Kenma menghela napas panjang ketika Kuroo memberi sinyal untuk beristirahat selama lima belas menit. Sudut bibirnya tertarik tanpa bisa ditahan ketika ekor mata menangkap sosok gadis yang—baru saja membungkuk sopan pada pelatih Nekomata, berjalan menghampiri.
Menerima botol minum yang disodorkan, Kenma menepuk-nepuk lantai di sampingnya. “Terima kasih minumnya, [Name].”
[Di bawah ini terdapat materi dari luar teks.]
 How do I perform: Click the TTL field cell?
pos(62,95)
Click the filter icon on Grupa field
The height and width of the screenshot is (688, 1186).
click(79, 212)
“Sama-sama, Ken.” [Name] duduk tepat di samping sang pria hingga bahu mereka bersentuhan, melirik sang setter untuk memastikan bahwa pria itu tidak keberatan. Senyumnya mengembang ketika Kenma menumpukan sebagian kecil berat badannya di bahu [Name]. “Bagaimana latihannya hari ini?”
“Melelahkan,” keluh Kenma setelah meneguk seperempat botol. “Lev masih belum menentukan pijakan stabil saat melompat dan pelatih memintaku untuk berlatih lebih banyak bersamanya.”
[Name] tertawa kecil. “Semangat berlatihnya, Ken. Anggap saja sedang menempa pedang barumu untuk digunakan saat pertarungan nanti.”
Garis wajahnya melembut saat [Name] menyenggol bahunya jenaka. Kenma menggelengkan kepala geli, mengulum senyum. Gadis itu selalu tahu kata-kata yang tepat untuk meringankan beban di hatinya. Atensinya beralih pada sisi lapangan yang lain saat Lev mengaduh—Kenma menduga Lev menyinggung kata ‘pendek’ di depan Yaku.
Hampir tidak ada yang mempertanyakan keberadaan [Name] di gimnasium. Gadis itu hampir tidak pernah absen berkunjung sejak beberapa bulan lalu—lebih tepatnya setelah memberitahu pada anggota tim voli putra bahwa ia berkencan dengan [Name]. Pelatih Nekomata juga memperbolehkan kehadiran [Name] dengan alasan ia tampak sedikit lebih bersemangat ketika [Name] hadir di tengah-tengah orang yang menonton.
Satu-satunya keberatan Kenma adalah kejahilan Kuroo dan komplen Taketora pada awal kedatangan [Name] ke gimnasium. Betapa bersyukurnya ia ketika Taketora tak lagi melayangkan keberatan ketika menemukan mereka duduk berdua di sudut gimnasium.
Ingin membersihkan indra pendengarannya dari keributan di sisi lain lapangan, Kenma memutar kepalanya pada [Name]. “Bagaimana harimu? Ada yang kejadian menarik?”
“Saat berangkat tadi aku bertemu dengan seekor kucing di atas pagar tetanggaku. Kucingnya menggemaskan sekali! Warna bulunya mayoritas putih, tapi ada warna abu-abu di puncak kepalanya lalu warna telinganya kuning. Oh! Bulu pada matanya yang sebelah kanan juga berwarna kuning.” Ekspresi [Name] berubah cerah ketika menceritakan penemuannya pagi ini, sesuatu yang membuat Kenma mengulum senyum. “Kalau dipikir-pikir, kucing itu mengingatkanku padamu.”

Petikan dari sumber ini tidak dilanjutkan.